Start of EXTRACTED ENTRIES

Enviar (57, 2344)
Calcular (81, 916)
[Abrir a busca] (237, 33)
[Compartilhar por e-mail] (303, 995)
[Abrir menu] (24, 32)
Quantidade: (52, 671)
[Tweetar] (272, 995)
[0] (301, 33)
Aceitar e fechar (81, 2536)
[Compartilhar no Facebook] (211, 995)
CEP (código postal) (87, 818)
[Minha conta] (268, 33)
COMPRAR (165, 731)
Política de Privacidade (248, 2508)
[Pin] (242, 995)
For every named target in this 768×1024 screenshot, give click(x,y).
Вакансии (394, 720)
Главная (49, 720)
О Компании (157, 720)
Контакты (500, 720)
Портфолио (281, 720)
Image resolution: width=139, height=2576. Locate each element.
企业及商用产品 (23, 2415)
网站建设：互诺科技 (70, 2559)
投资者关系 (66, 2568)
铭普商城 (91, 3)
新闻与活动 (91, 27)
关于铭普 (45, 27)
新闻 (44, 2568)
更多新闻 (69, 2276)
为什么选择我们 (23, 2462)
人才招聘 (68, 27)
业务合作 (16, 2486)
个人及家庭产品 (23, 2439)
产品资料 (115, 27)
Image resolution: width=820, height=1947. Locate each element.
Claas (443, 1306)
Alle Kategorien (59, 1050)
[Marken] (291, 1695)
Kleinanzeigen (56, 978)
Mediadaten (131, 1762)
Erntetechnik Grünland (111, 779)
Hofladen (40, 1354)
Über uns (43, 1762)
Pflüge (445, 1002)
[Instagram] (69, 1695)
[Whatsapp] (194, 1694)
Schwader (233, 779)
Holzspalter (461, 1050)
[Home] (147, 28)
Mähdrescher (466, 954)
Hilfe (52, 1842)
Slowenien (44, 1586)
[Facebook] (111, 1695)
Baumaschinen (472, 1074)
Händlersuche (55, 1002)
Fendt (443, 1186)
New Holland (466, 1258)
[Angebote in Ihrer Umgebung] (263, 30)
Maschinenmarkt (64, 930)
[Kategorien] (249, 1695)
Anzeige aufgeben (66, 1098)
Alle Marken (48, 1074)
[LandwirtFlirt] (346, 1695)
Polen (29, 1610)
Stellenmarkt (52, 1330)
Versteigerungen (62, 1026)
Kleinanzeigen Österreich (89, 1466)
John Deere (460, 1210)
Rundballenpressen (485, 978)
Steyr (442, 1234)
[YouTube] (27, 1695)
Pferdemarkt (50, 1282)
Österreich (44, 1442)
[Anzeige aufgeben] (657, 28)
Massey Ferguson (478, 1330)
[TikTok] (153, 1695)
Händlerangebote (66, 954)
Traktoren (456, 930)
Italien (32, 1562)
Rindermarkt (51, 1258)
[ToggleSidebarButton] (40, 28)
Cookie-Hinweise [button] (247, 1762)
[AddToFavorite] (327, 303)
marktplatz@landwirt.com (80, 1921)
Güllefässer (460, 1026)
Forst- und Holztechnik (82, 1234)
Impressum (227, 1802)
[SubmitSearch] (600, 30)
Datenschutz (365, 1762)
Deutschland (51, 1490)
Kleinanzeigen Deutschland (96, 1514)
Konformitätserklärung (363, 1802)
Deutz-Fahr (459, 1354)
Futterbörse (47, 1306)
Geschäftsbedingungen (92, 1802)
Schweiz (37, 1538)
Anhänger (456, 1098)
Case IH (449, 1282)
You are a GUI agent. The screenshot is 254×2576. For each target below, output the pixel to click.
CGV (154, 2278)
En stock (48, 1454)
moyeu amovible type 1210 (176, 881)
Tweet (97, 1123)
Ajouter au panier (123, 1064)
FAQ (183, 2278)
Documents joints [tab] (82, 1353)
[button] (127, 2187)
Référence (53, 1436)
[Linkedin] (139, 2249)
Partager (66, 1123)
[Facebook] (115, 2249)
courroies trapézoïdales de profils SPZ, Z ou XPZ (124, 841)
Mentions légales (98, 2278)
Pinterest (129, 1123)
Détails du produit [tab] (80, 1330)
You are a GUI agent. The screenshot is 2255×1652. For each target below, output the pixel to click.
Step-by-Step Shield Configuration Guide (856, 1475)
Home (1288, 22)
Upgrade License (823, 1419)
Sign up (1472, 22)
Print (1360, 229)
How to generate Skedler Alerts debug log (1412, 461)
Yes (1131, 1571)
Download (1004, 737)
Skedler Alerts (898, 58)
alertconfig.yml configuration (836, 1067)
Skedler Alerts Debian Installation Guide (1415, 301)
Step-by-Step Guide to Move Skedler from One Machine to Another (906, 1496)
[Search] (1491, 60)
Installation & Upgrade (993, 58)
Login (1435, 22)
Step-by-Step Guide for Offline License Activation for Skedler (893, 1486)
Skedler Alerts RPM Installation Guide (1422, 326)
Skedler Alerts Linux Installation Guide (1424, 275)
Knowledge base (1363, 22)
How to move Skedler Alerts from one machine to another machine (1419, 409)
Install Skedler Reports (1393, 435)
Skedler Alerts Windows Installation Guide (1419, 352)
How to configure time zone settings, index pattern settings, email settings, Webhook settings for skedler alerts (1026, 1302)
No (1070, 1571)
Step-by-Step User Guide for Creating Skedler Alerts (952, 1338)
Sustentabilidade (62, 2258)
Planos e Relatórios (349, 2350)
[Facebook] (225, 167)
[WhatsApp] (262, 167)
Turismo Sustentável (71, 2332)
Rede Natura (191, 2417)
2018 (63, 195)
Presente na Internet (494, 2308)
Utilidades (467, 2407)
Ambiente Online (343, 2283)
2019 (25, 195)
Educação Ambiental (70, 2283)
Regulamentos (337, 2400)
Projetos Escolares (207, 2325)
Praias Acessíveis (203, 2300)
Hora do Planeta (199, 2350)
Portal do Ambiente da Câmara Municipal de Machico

End of EXTRACTED ENTRIES

TASK ITEM -
Each record above should be set down again in its exact wording.

ANSWER TO THIS TASK -
Enviar (57, 2344)
Calcular (81, 916)
[Abrir a busca] (237, 33)
[Compartilhar por e-mail] (303, 995)
[Abrir menu] (24, 32)
Quantidade: (52, 671)
[Tweetar] (272, 995)
[0] (301, 33)
Aceitar e fechar (81, 2536)
[Compartilhar no Facebook] (211, 995)
CEP (código postal) (87, 818)
[Minha conta] (268, 33)
COMPRAR (165, 731)
Política de Privacidade (248, 2508)
[Pin] (242, 995)
For every named target in this 768×1024 screenshot, give click(x,y).
Вакансии (394, 720)
Главная (49, 720)
О Компании (157, 720)
Контакты (500, 720)
Портфолио (281, 720)
Image resolution: width=139, height=2576. Locate each element.
企业及商用产品 (23, 2415)
网站建设：互诺科技 (70, 2559)
投资者关系 (66, 2568)
铭普商城 (91, 3)
新闻与活动 (91, 27)
关于铭普 (45, 27)
新闻 (44, 2568)
更多新闻 (69, 2276)
为什么选择我们 (23, 2462)
人才招聘 (68, 27)
业务合作 (16, 2486)
个人及家庭产品 (23, 2439)
产品资料 (115, 27)
Image resolution: width=820, height=1947. Locate each element.
Claas (443, 1306)
Alle Kategorien (59, 1050)
[Marken] (291, 1695)
Kleinanzeigen (56, 978)
Mediadaten (131, 1762)
Erntetechnik Grünland (111, 779)
Hofladen (40, 1354)
Über uns (43, 1762)
Pflüge (445, 1002)
[Instagram] (69, 1695)
[Whatsapp] (194, 1694)
Schwader (233, 779)
Holzspalter (461, 1050)
[Home] (147, 28)
Mähdrescher (466, 954)
Hilfe (52, 1842)
Slowenien (44, 1586)
[Facebook] (111, 1695)
Baumaschinen (472, 1074)
Händlersuche (55, 1002)
Fendt (443, 1186)
New Holland (466, 1258)
[Angebote in Ihrer Umgebung] (263, 30)
Maschinenmarkt (64, 930)
[Kategorien] (249, 1695)
Anzeige aufgeben (66, 1098)
Alle Marken (48, 1074)
[LandwirtFlirt] (346, 1695)
Polen (29, 1610)
Stellenmarkt (52, 1330)
Versteigerungen (62, 1026)
Kleinanzeigen Österreich (89, 1466)
John Deere (460, 1210)
Rundballenpressen (485, 978)
Steyr (442, 1234)
[YouTube] (27, 1695)
Pferdemarkt (50, 1282)
Österreich (44, 1442)
[Anzeige aufgeben] (657, 28)
Massey Ferguson (478, 1330)
[TikTok] (153, 1695)
Händlerangebote (66, 954)
Traktoren (456, 930)
Italien (32, 1562)
Rindermarkt (51, 1258)
[ToggleSidebarButton] (40, 28)
Cookie-Hinweise [button] (247, 1762)
[AddToFavorite] (327, 303)
marktplatz@landwirt.com (80, 1921)
Güllefässer (460, 1026)
Forst- und Holztechnik (82, 1234)
Impressum (227, 1802)
[SubmitSearch] (600, 30)
Datenschutz (365, 1762)
Deutschland (51, 1490)
Kleinanzeigen Deutschland (96, 1514)
Konformitätserklärung (363, 1802)
Deutz-Fahr (459, 1354)
Futterbörse (47, 1306)
Geschäftsbedingungen (92, 1802)
Schweiz (37, 1538)
Anhänger (456, 1098)
Case IH (449, 1282)
You are a GUI agent. The screenshot is 254×2576. For each target below, output the pixel to click.
CGV (154, 2278)
En stock (48, 1454)
moyeu amovible type 1210 (176, 881)
Tweet (97, 1123)
Ajouter au panier (123, 1064)
FAQ (183, 2278)
Documents joints [tab] (82, 1353)
[button] (127, 2187)
Référence (53, 1436)
[Linkedin] (139, 2249)
Partager (66, 1123)
[Facebook] (115, 2249)
courroies trapézoïdales de profils SPZ, Z ou XPZ (124, 841)
Mentions légales (98, 2278)
Pinterest (129, 1123)
Détails du produit [tab] (80, 1330)
You are a GUI agent. The screenshot is 2255×1652. For each target below, output the pixel to click.
Step-by-Step Shield Configuration Guide (856, 1475)
Home (1288, 22)
Upgrade License (823, 1419)
Sign up (1472, 22)
Print (1360, 229)
How to generate Skedler Alerts debug log (1412, 461)
Yes (1131, 1571)
Download (1004, 737)
Skedler Alerts (898, 58)
alertconfig.yml configuration (836, 1067)
Skedler Alerts Debian Installation Guide (1415, 301)
Step-by-Step Guide to Move Skedler from One Machine to Another (906, 1496)
[Search] (1491, 60)
Installation & Upgrade (993, 58)
Login (1435, 22)
Step-by-Step Guide for Offline License Activation for Skedler (893, 1486)
Skedler Alerts RPM Installation Guide (1422, 326)
Skedler Alerts Linux Installation Guide (1424, 275)
Knowledge base (1363, 22)
How to move Skedler Alerts from one machine to another machine (1419, 409)
Install Skedler Reports (1393, 435)
Skedler Alerts Windows Installation Guide (1419, 352)
How to configure time zone settings, index pattern settings, email settings, Webhook settings for skedler alerts (1026, 1302)
No (1070, 1571)
Step-by-Step User Guide for Creating Skedler Alerts (952, 1338)
Sustentabilidade (62, 2258)
Planos e Relatórios (349, 2350)
[Facebook] (225, 167)
[WhatsApp] (262, 167)
Turismo Sustentável (71, 2332)
Rede Natura (191, 2417)
2018 (63, 195)
Presente na Internet (494, 2308)
Utilidades (467, 2407)
Ambiente Online (343, 2283)
2019 (25, 195)
Educação Ambiental (70, 2283)
Regulamentos (337, 2400)
Projetos Escolares (207, 2325)
Praias Acessíveis (203, 2300)
Hora do Planeta (199, 2350)
Portal do Ambiente da Câmara Municipal de Machico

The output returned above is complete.